In 1923, the French fashion house joined the westward drift of the dressmakers, abandoning its historic location in the Place de l'Opéra and occupying new quarters on the Champs-Elysées.

The de Wagners remained only long enough to get things running smoothly in the new premises, Mlle. Madeleine having been taken as joint director. The de Wagners retired in 1925. In the same year, Drecoll perfume was exhibited at the Canadian National Show.

====Architecture and fittings====
The new setting was almost too gorgeous for its purpose, gowns on display needing a quieter frame. The original structure was the Second Empire Hôtel of the rich Madame de Bestegui; and, though the de Wagners almost completely rebuilt it, they could not bring themselves to destroy the sumptuous mural decorations of the chief rooms.

Beyond a heavy glass and iron door, to the right, was a comfortable rendezvous room with chairs and deep windows; straight ahead, an austere foyer of stone with a berugged pavement, two ornamental trees in tubs, and a Louis Quatorze commode with swelling mahogany front supporting a single Chinese vase against a background of Gobelin fabric which shielded a cream-coloured rectangle of wall marble. From the foyer mounted the broad staircase with its specially designed balustrade of black iron, the steps covered with a strip of Persian carpet.

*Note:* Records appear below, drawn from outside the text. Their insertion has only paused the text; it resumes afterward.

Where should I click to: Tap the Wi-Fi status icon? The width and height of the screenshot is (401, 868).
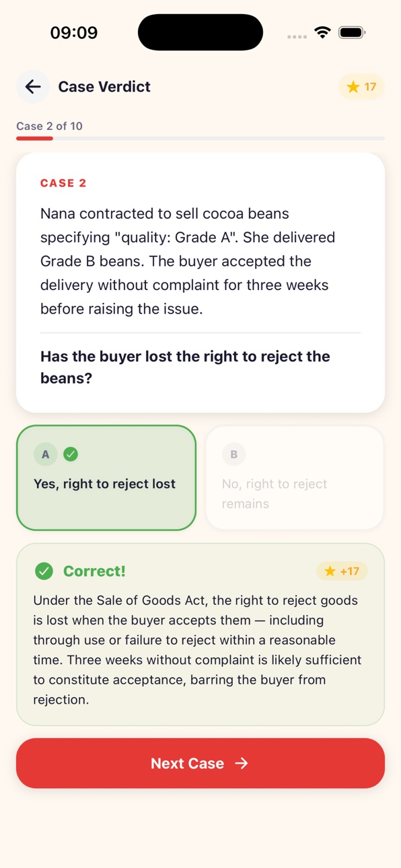(x=323, y=32)
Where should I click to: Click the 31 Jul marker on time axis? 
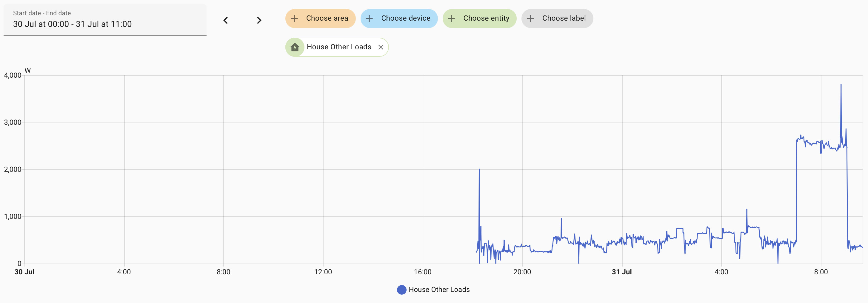(622, 272)
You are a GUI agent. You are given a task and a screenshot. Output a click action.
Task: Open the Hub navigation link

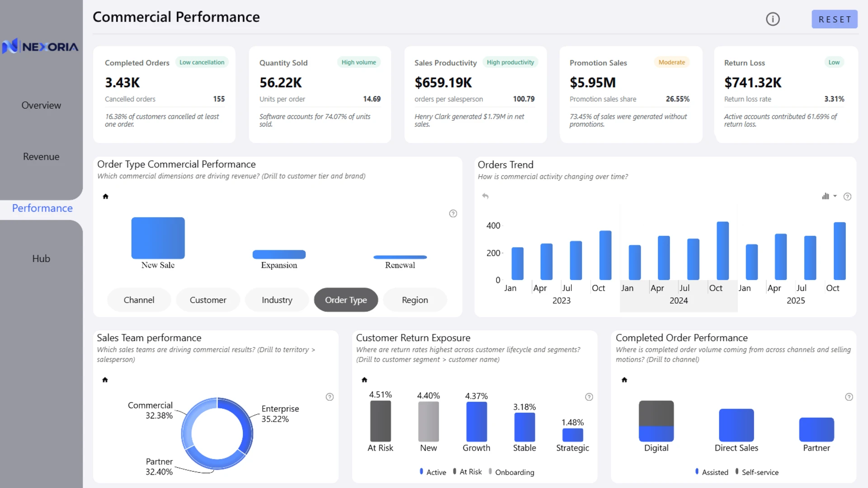coord(41,259)
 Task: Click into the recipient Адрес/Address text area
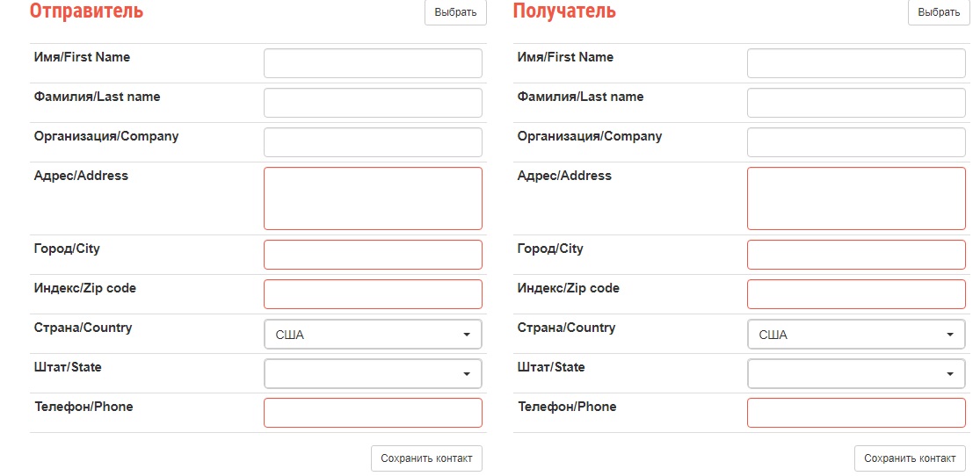point(856,198)
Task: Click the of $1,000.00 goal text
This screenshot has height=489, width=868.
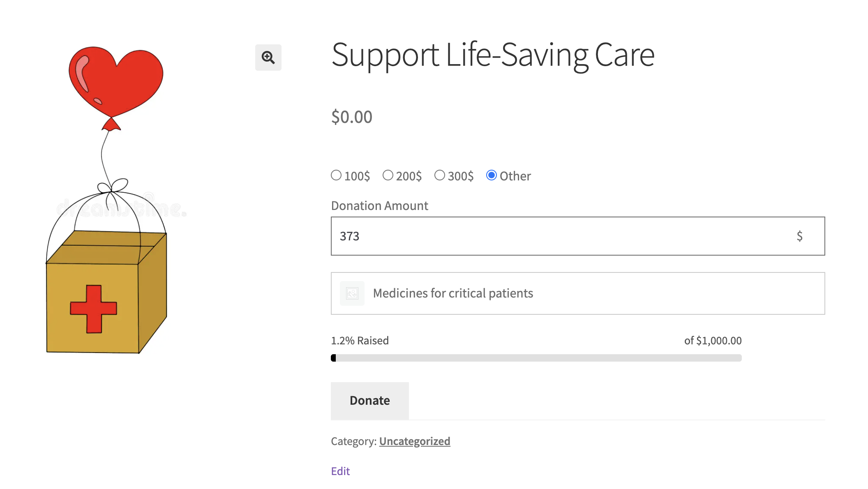Action: coord(713,341)
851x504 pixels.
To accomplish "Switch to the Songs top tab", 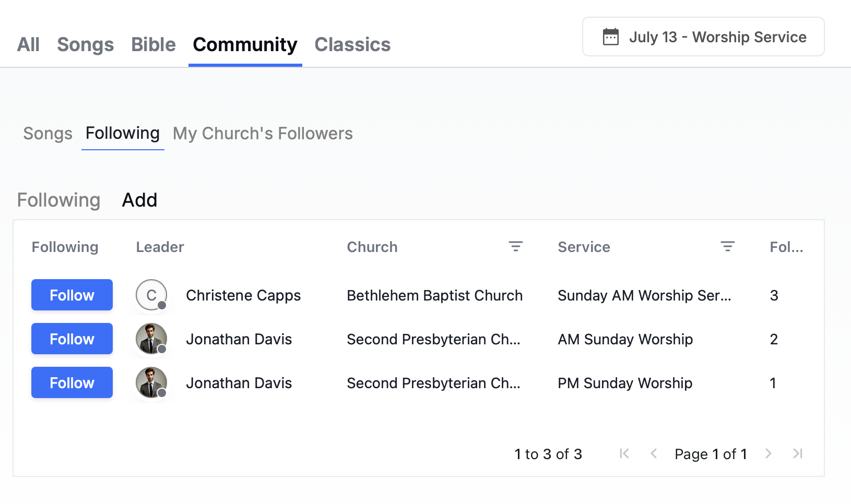I will pos(86,45).
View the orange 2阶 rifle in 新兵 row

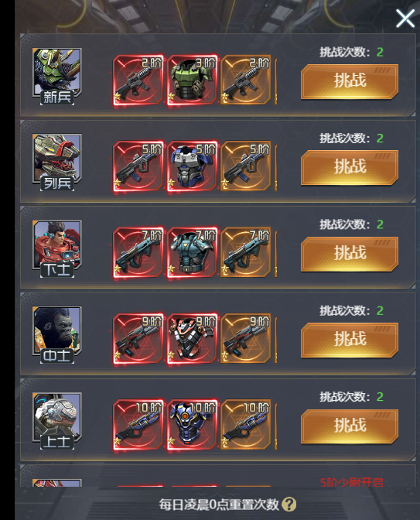pyautogui.click(x=246, y=80)
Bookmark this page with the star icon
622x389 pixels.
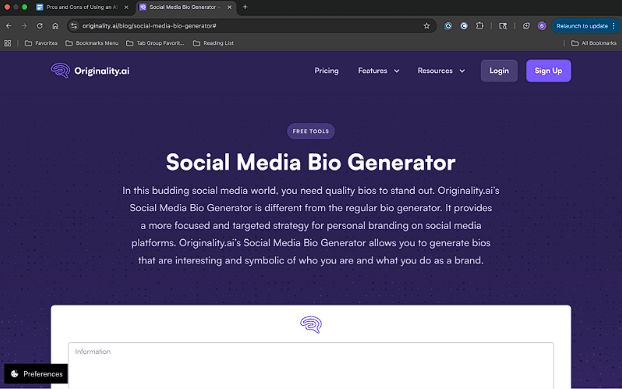(426, 26)
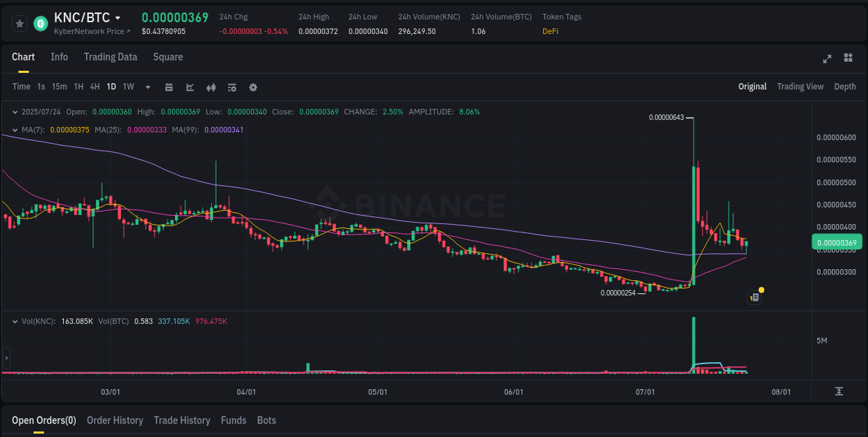Image resolution: width=868 pixels, height=437 pixels.
Task: Switch chart display to Depth view
Action: coord(845,87)
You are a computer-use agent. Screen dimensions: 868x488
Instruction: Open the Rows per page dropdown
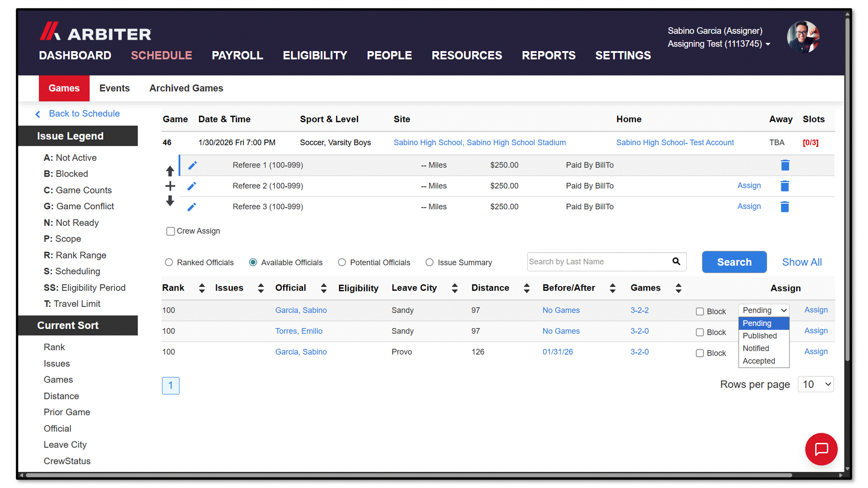pyautogui.click(x=816, y=385)
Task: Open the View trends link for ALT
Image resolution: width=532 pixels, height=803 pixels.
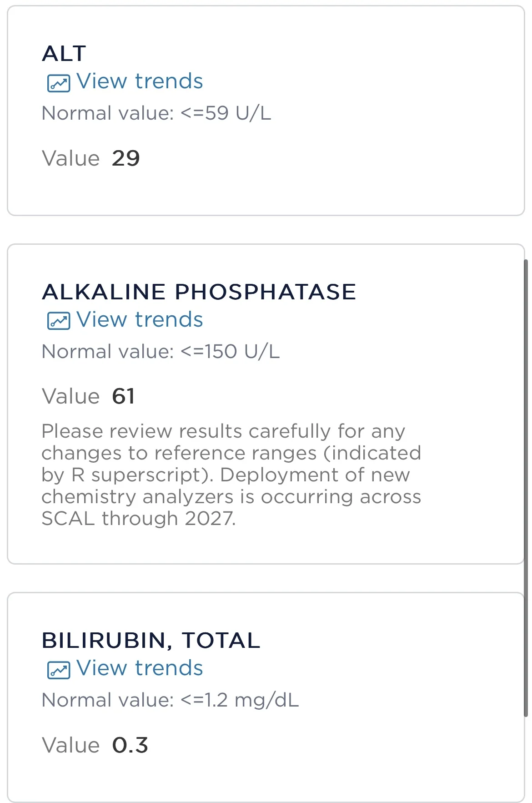Action: tap(139, 81)
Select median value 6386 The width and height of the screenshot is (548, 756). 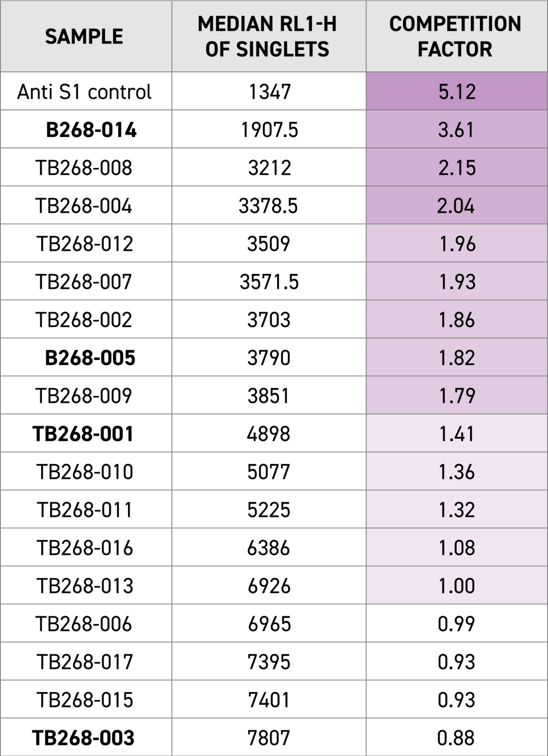coord(268,548)
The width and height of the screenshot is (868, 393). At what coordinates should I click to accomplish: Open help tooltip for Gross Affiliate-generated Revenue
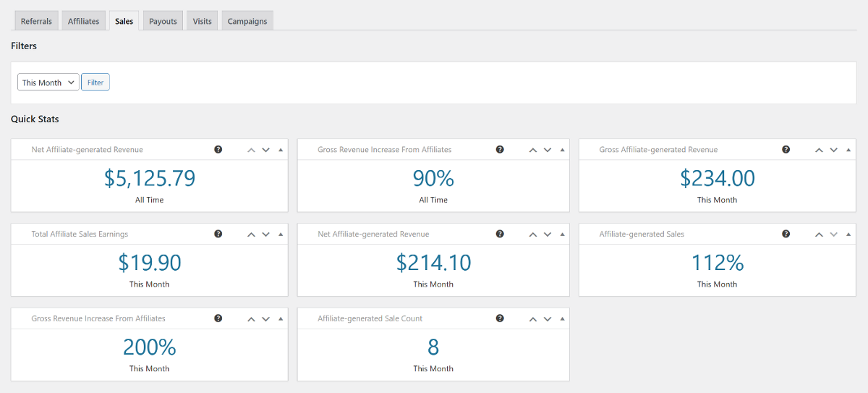[786, 150]
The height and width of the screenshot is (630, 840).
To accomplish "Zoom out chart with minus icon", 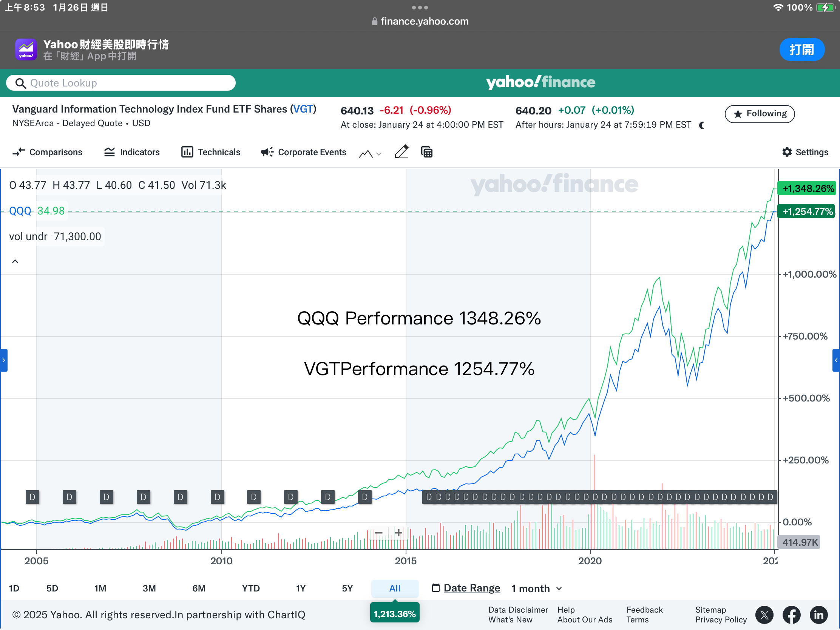I will point(379,533).
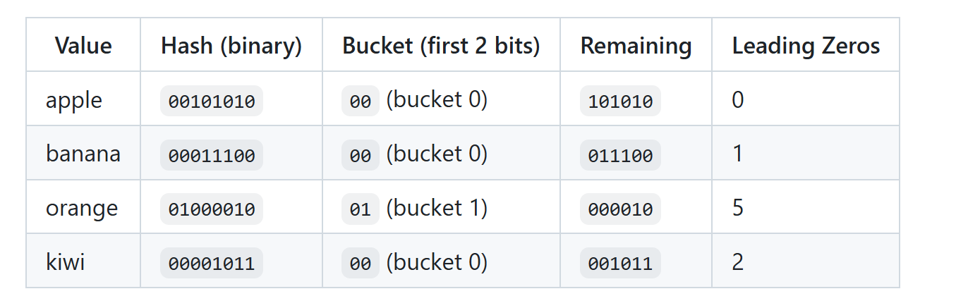This screenshot has width=980, height=308.
Task: Click leading zeros value 5
Action: tap(738, 208)
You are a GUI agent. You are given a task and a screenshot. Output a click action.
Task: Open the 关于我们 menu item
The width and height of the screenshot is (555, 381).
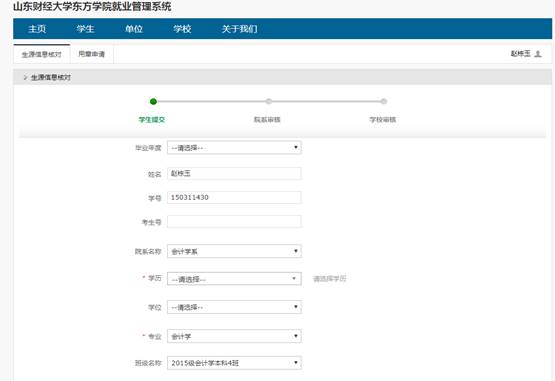click(x=240, y=29)
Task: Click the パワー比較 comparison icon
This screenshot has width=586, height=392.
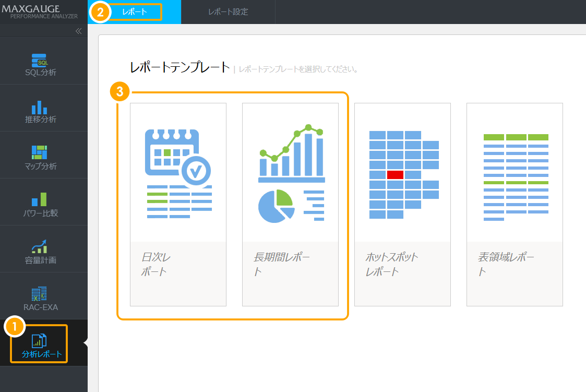Action: (x=40, y=199)
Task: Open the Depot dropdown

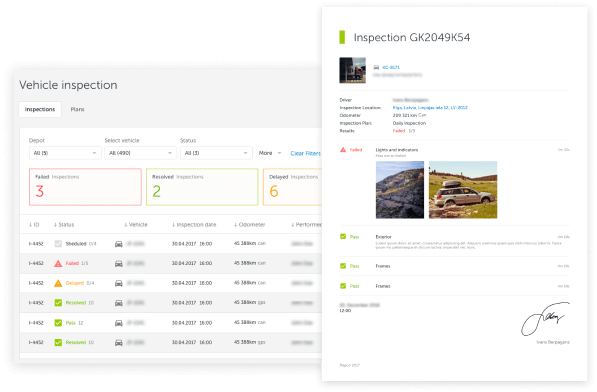Action: (x=65, y=153)
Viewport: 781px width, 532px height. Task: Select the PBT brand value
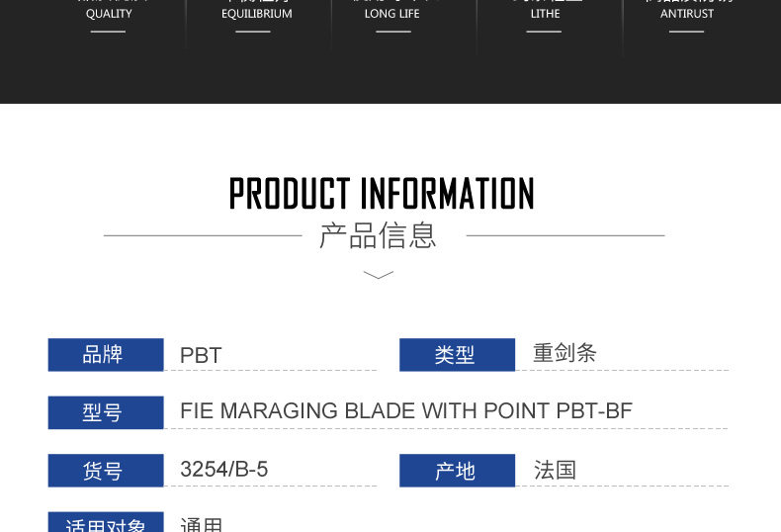point(201,356)
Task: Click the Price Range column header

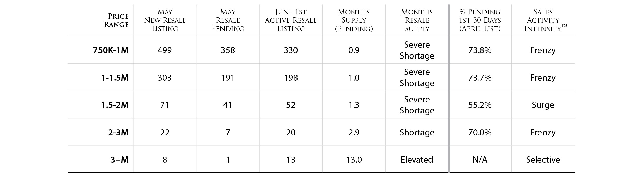Action: (x=116, y=20)
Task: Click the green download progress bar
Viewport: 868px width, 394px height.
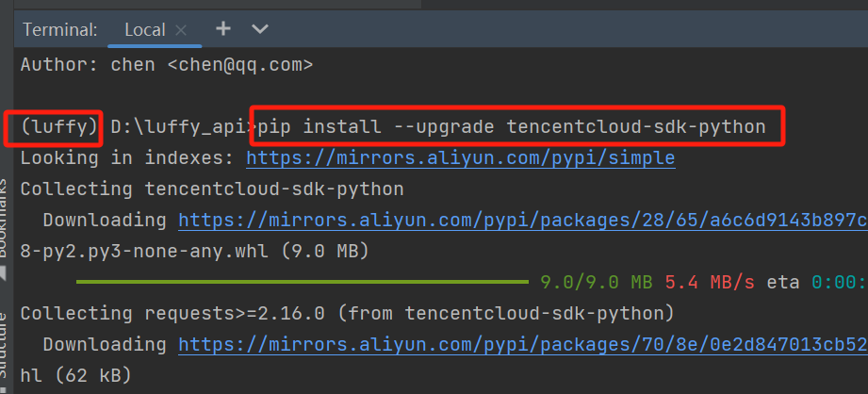Action: [x=303, y=282]
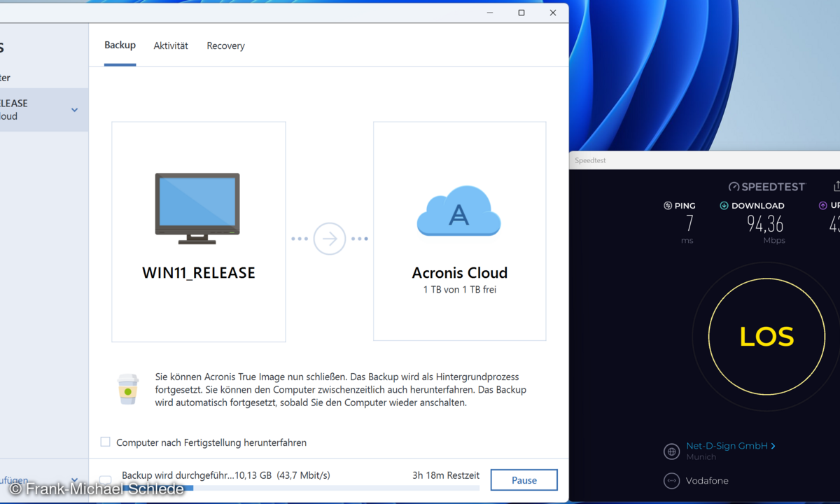Click the Acronis Cloud icon

(459, 210)
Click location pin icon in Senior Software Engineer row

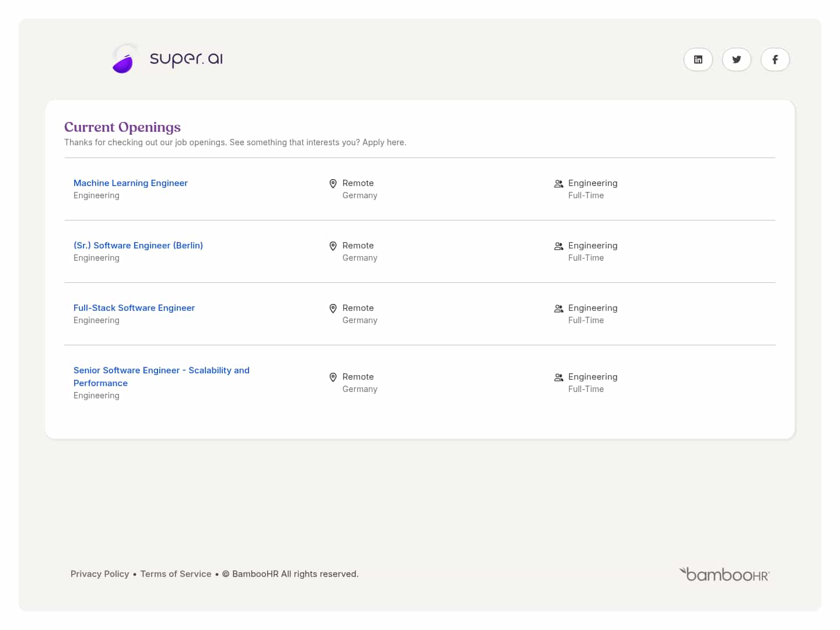tap(333, 377)
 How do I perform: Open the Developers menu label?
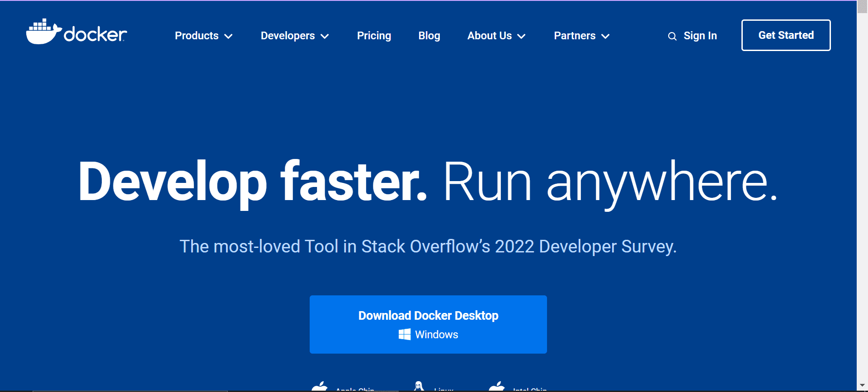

Turning at the broad landing, at the top, was a reception room, another place of rugs, tapestries and hidden lights. In the grand salon, the rugs disappeared, and the room was carpeted in plain velvet from wall to wall, Paris dressmaking opinion having been almost unanimous that the showroom should be simply a neutral frame for the rainbow hues of the merchandise. This grand salon was the place where mannequins paraded and clients watched, and no aggressive colors were wanted. Yet it was luxurious, this great room stretching along the whole front of the building, adorned in gray and gold and crystal. The thick windows deadened the diapason of the avenue's traffic, and the atmosphere was that of the orchid house. On the ceiling alone, the decorators employed a free hand, their brushes having painted an azure firmament in which floated pink cupids and roses.

The mannequins' quarters resembled a chorus line's dressing room, with mirrors down one side of the room and low tables and chairs in front of them. From here, there was an avenue of small mirrored fitting rooms-the salles d'essayage, as they are called-the doors of which faced the windows along one side of the building. The roofs of the fitting rooms formed a mezzanine whereon Drecoll's chief executives had their desks. The outer panels of the fitting room doors were mirrors, so that the client could walk up and down the corridor and see the effect of a new gown in motion. Farther on was a fitting room for actresses. Its distinguishing feature was its miniature stage, the back drop of which was a mirror framed in strong lights hooded so that their rays did not fall on the glass. These could be switched on to enable the actor to see how her gown was going to look across the footlights. Behind the public rooms were fifteen or more new and scientifically constructed floors crowded with ateliers, stockrooms, delivery rooms, rest rooms, emergency hospital, restaurants, kitchens, and all the other equipment of a Paris dress house of the first order.

==Mergers and closure==
In 1928, financier Georges Aubert merged Drecoll with House of Beer forming Drecoll-Beer or Beer-Drecoll.
 The following year, Maggy Rouff, the de Wagner's daughter-in-law, took over the business.

The Drecoll fashion house ended in 1931, Beer-Drecoll and Maison Agnes having merged to form Agnes-Drecoll (1931-1963).